Thermal energy is one of the largest water users in the United
States. However, irrigated agriculture accounts for 80 percent of water consumed
in the U.S. This high percentage is partially because of low water
use-efficiency (the portion of water actually used by irrigated agriculture
relative to the volume of water withdrawn). For the western United States,
agricultural farms are the single largest water user, half of which is used by
the largest 10 percent of the farms. High levels of irrigation subsidies,
combined with archaic water laws make water use in the western U.S. highly
wasteful and inefficient. But there is room for improvement in agricultural
water use in almost all parts of the U.S. Water use should be such that for a
given locale, appropriate incentives are put in place to ensure that water
withdrawals do not exceed the recharge rate; that water conservation techniques
(such as rain water harvesting) are central to land use planning; that improved
irrigation efficiency and better nutrient management (to reduce non-point water
pollution from farm run-offs) are rewarded; and that growing water-intensive
crops in water scarce regions discouraged.
Legal judgments, such the recent case involving the
Sacramento-San Joaquin River Delta, are an attempt to reverse earlier actions by
state and federal water managers that have damaged the water system.

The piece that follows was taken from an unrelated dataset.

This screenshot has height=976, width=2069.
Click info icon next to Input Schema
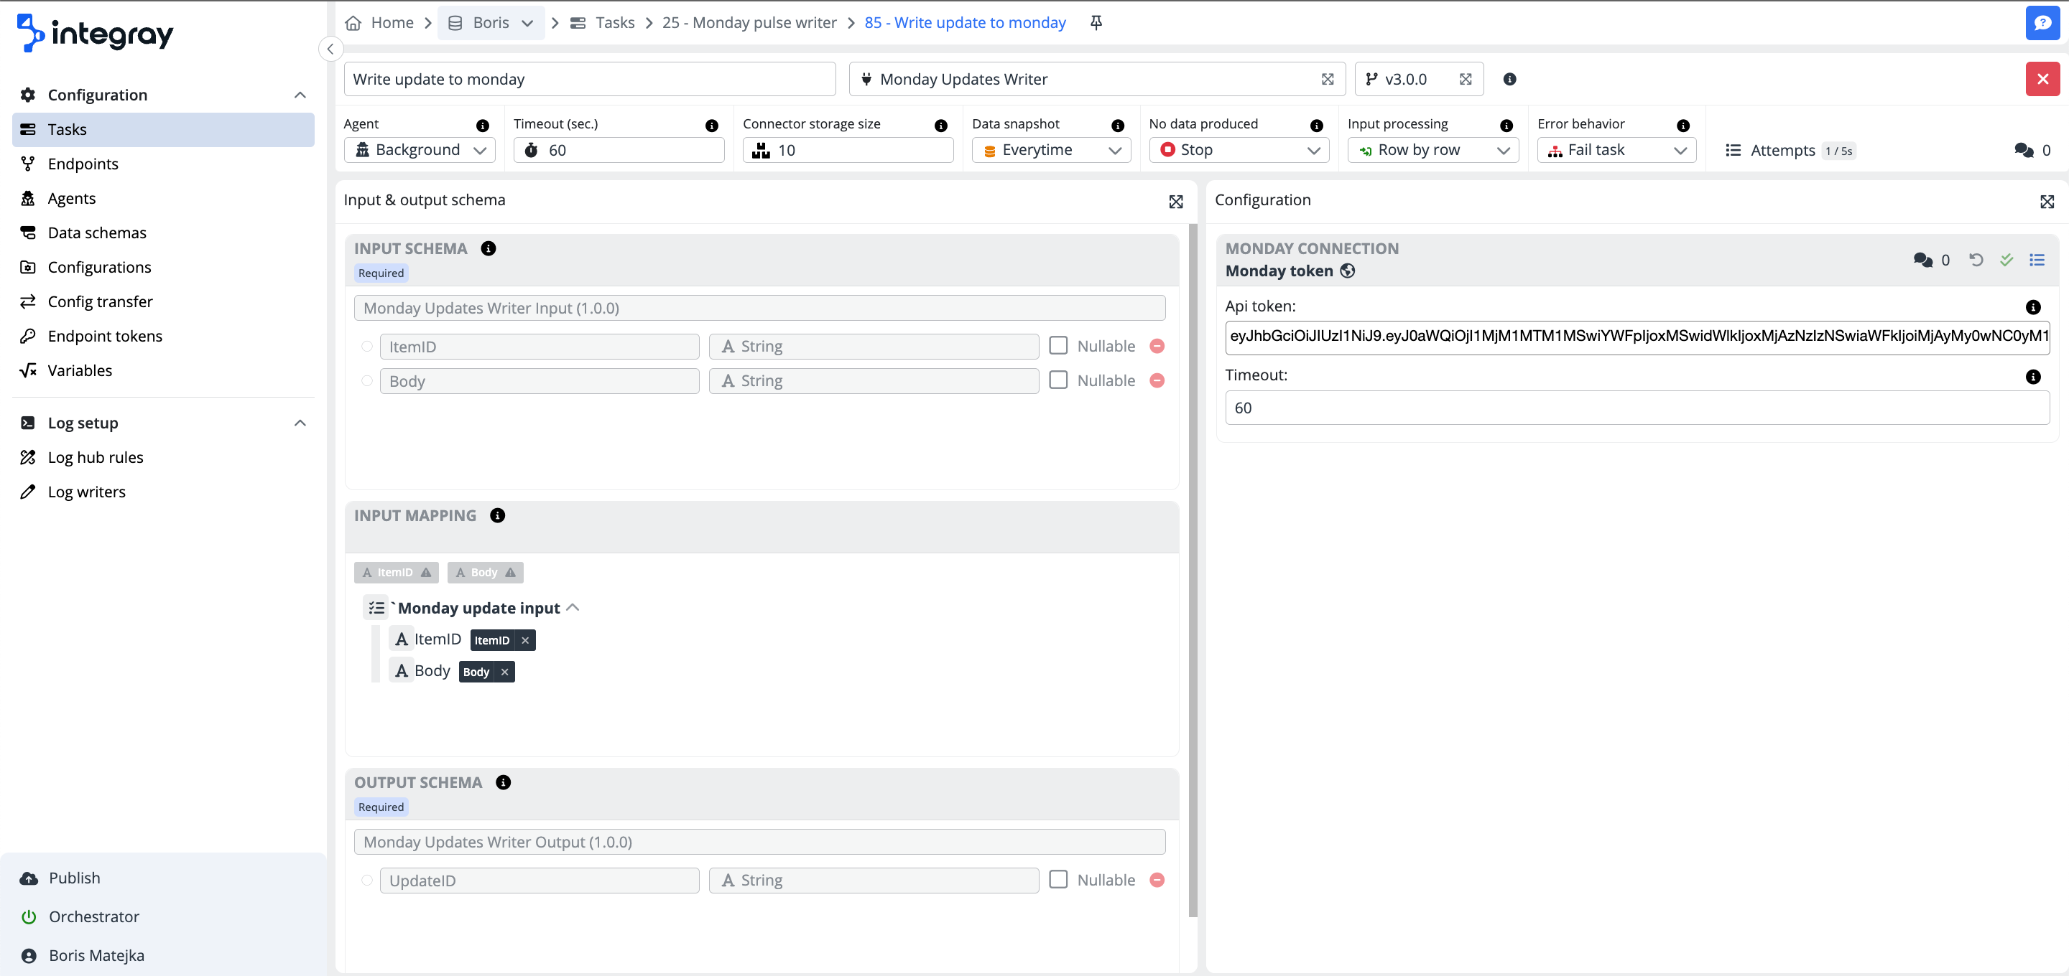point(488,248)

But much
more is needed. As Peter Gleick of the California based Pacific Institute points
out in a recent article: "While predictions of economic disaster arising from
the Delta decision may come true, they don't have to. But it will take a
re-evaluation of our ideas about water-use and politi- cal courage by the
governor, Legislature and water users to have open and honest discussions about
how to redesign our water system so that it is smart, efficient and
sustainable."
This is true for the nation as a whole: here in this land of
plenty, we need to rethink our policies regarding urban development, energy
production, and most importantly our agriculture and food systems, in order to
avert an environmental crisis that many countries are already in the grip of.